» DIE AUFGABE
Gib bitte aus dem Text über USP 382 und GMP-Audits den Abschnitt von „Was Inspektoren prüfen“ bis einschließlich „Mikroskop → Finding.“ wortgetreu wieder.

» ZU LESENDER TEXT
---

USP 382 und GMP-Audits: Was Inspektoren erwarten

USP 382: Audit-Readiness für parenterale Verschlusssysteme

Einleitung

Während GMP-Audits und regulatorischer Inspektionen gelten parenterale Verschlusssysteme als Critical Quality Elements. Die USP 382 wird häufig als implizite Inspektionsreferenz herangezogen.

Regulatorische Analyse

Die USP 382 steht im Einklang mit:

  • EU-GMP Annex 1 (Integrität des Container-Verschluss-Systems)
  • Dem risikobasierten Ansatz nach ICH Q9
  • Dem Lifecycle-Management gemäß ICH Q12

Was Inspektoren prüfen

  • Nachweise der Functional Suitability
  • Tests, die mit der realen Anwendung übereinstimmen
  • Begründete Akzeptanzkriterien
  • Ein wirksames Change Management

Praxisbeispiel
Fragmentationstest durchgeführt, jedoch ohne ein normkonformes Mikroskop → Finding.

Wie kritische Abweichungen vermieden werden

  • Integration der USP 382 in das PQS
  • Verknüpfung von Tests und Risikobewertung
  • Frühe Einbindung der QA

Wesentliche Dokumente

  • Qualifizierungsprotokoll
  • Testberichte
  • Risikobewertung
  • Change-Control-Dokumentation
  • Lieferantenvereinbarungen

Typischer Fehler / Korrekturmaßnahme

Fehler: Akzeptanzkriterien sind nicht begründet
Maßnahme: Technische Begründung und den vorgesehenen Verwendungszweck dokumentieren

Audit-Readiness gemäß USP 382 bedeutet, das Produkt, den Patienten und das Unternehmen zu schützen.

---

» BEREITGESTELLTE DATEN
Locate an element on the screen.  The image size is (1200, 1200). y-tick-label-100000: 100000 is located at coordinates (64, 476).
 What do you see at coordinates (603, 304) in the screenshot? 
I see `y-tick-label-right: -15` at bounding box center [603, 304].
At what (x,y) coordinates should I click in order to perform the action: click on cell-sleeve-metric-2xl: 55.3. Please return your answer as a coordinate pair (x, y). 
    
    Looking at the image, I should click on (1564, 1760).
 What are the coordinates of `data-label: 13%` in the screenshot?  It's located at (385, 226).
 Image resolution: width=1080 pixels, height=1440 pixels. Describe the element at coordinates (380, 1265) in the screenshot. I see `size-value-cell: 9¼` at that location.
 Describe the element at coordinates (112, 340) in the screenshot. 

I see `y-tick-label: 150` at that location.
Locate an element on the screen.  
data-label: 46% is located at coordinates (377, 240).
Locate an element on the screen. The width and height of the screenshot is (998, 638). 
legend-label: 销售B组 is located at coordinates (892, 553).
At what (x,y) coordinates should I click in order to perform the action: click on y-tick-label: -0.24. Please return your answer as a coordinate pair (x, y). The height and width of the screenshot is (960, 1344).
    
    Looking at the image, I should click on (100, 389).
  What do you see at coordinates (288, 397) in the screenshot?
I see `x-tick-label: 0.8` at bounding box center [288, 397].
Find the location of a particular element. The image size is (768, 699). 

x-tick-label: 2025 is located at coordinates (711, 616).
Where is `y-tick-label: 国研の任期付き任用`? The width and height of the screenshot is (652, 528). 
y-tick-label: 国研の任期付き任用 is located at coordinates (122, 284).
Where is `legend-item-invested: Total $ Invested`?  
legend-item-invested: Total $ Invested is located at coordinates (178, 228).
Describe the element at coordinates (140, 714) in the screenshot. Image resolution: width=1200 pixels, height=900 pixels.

---

» ANTWORT
Was Inspektoren prüfen

  • Nachweise der Functional Suitability
  • Tests, die mit der realen Anwendung übereinstimmen
  • Begründete Akzeptanzkriterien
  • Ein wirksames Change Management

Praxisbeispiel
Fragmentationstest durchgeführt, jedoch ohne ein normkonformes Mikroskop → Finding.